-------- EXTRACTED DATA --------

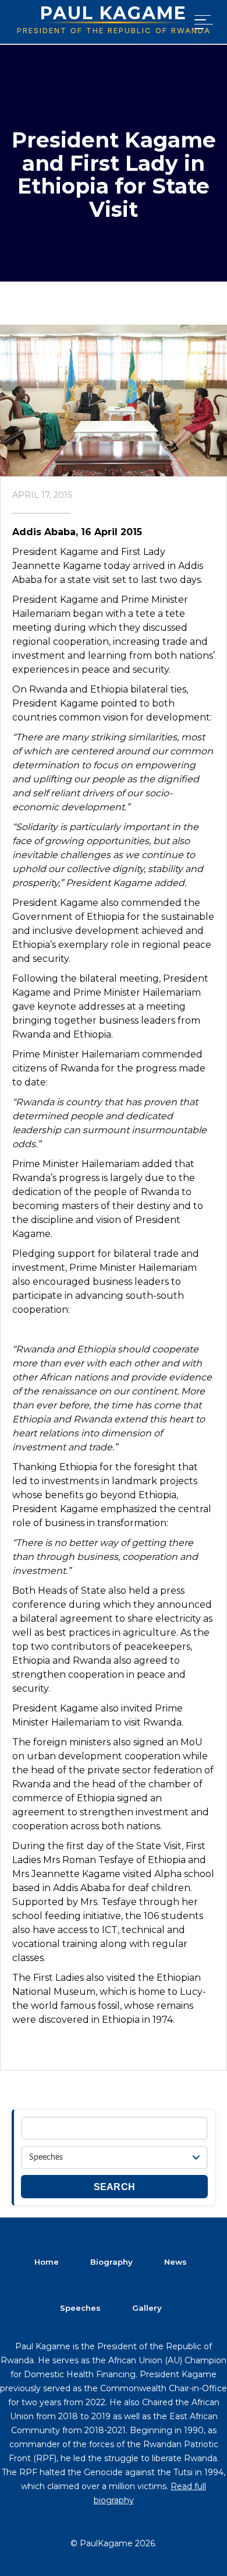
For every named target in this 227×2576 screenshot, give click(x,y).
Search (115, 2187)
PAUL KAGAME (113, 13)
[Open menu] (201, 22)
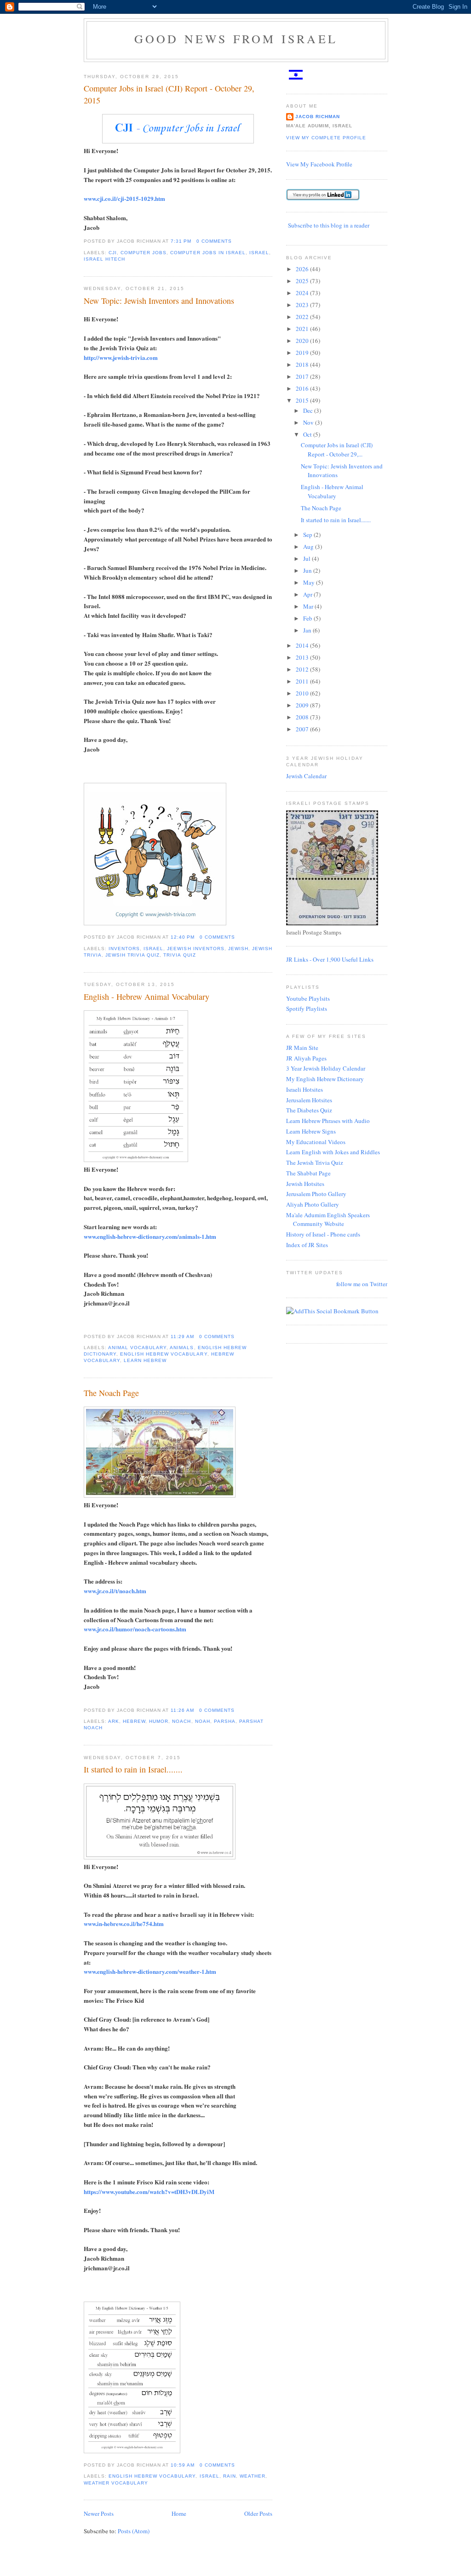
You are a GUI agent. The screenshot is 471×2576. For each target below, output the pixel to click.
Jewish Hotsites (305, 1184)
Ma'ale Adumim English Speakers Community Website (328, 1219)
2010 (303, 693)
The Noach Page (111, 1392)
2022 (303, 317)
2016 (303, 388)
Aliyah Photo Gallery (312, 1204)
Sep (308, 534)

--------

(WORK TASK):
A complete answer gives every line of the records holding "screenshot".

(RESULT OF THIS TASK):
For every named target in this 227×2576 screenshot, give click(x,y).
You are a GUI agent. The screenshot is 471×2576. For each target below, output the pixel to click.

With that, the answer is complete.